It would be nice to have similarly canonical priors for questions like “will the UK Prime Minister’s party win the next election”, but these don’t exist. We can conceptually do something similar by gathering base rates and then considering what information has emerged about this specific political scenario.

Art of base rates

Obviously base rates can be used when we are talking directly about “history repeating itself” such as forecasting the probability of an earthquake of at least a certain magnitude impacting San Francisco. But they also add value when estimating the probability of other events. Consider forecasting the chance of a particular leader leaving office.
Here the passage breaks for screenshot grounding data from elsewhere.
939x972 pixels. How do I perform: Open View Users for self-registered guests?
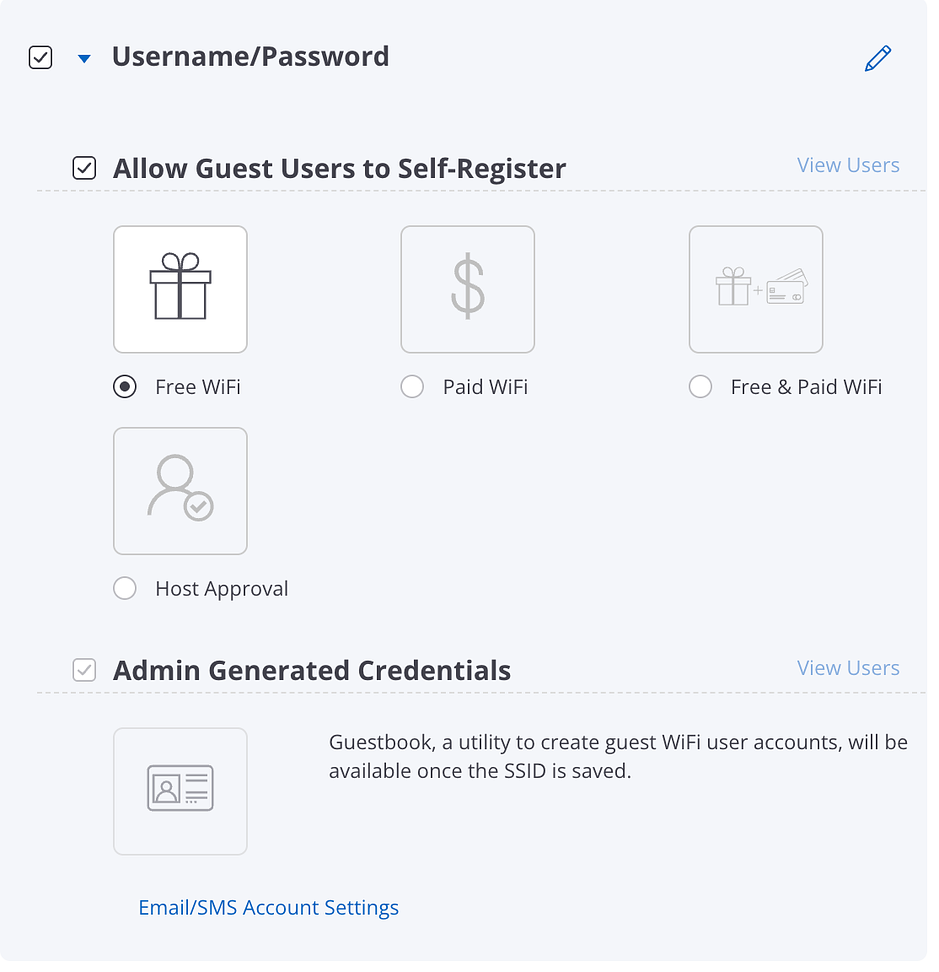click(848, 165)
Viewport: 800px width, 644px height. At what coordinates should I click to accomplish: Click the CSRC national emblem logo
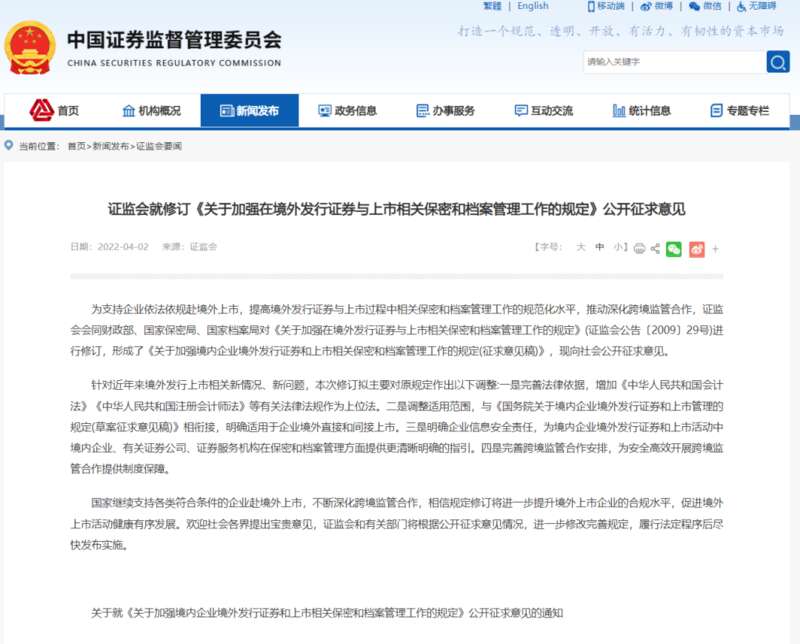pyautogui.click(x=30, y=48)
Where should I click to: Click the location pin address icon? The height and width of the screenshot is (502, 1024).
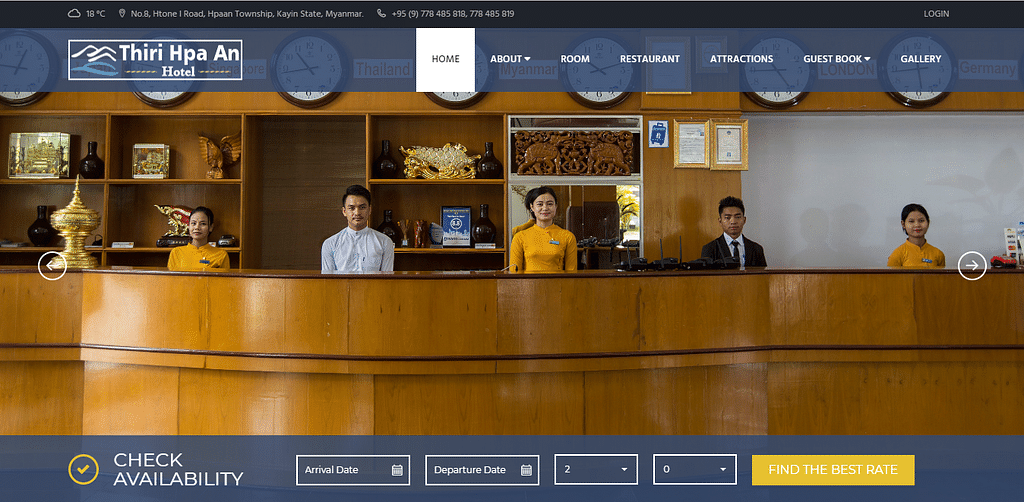click(122, 14)
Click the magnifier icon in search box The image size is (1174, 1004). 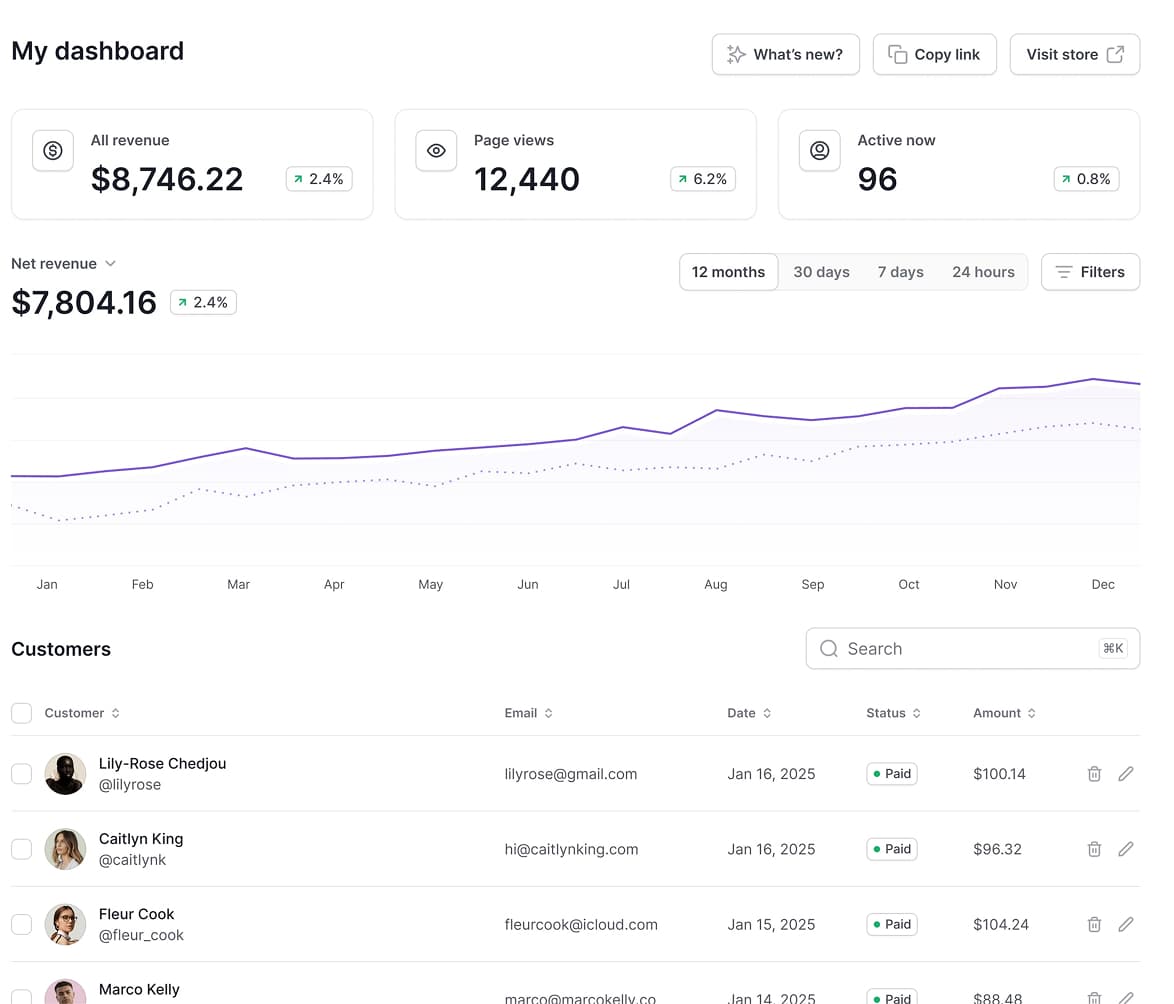click(x=829, y=649)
Life expectancy is a sort of base rate, and we can input the particular leader’s age and country to have a more relevant base rate to work with; we can evaluate the historical base rate of coups in “similar” countries; if the country has elections, we can evaluate how frequently the party in power loses elections in “similarly democratic” countries.

A forecaster should therefore be prepared to creatively identify applicable base rates and (formally or informally) weight them as part of the forecasting process. As an exercise, consider the probability of a particular NFL kicker making a game-winning 51 yard field goal. We might have the historical frequency of this particular kicker making game-winning field goals, 50+ yard field goals, 50+ yard field goals in this particular season, field goals in this particular game, field goals in this particular season, the historical frequency of all kickers making 50+ yard field goals…a lot to consider.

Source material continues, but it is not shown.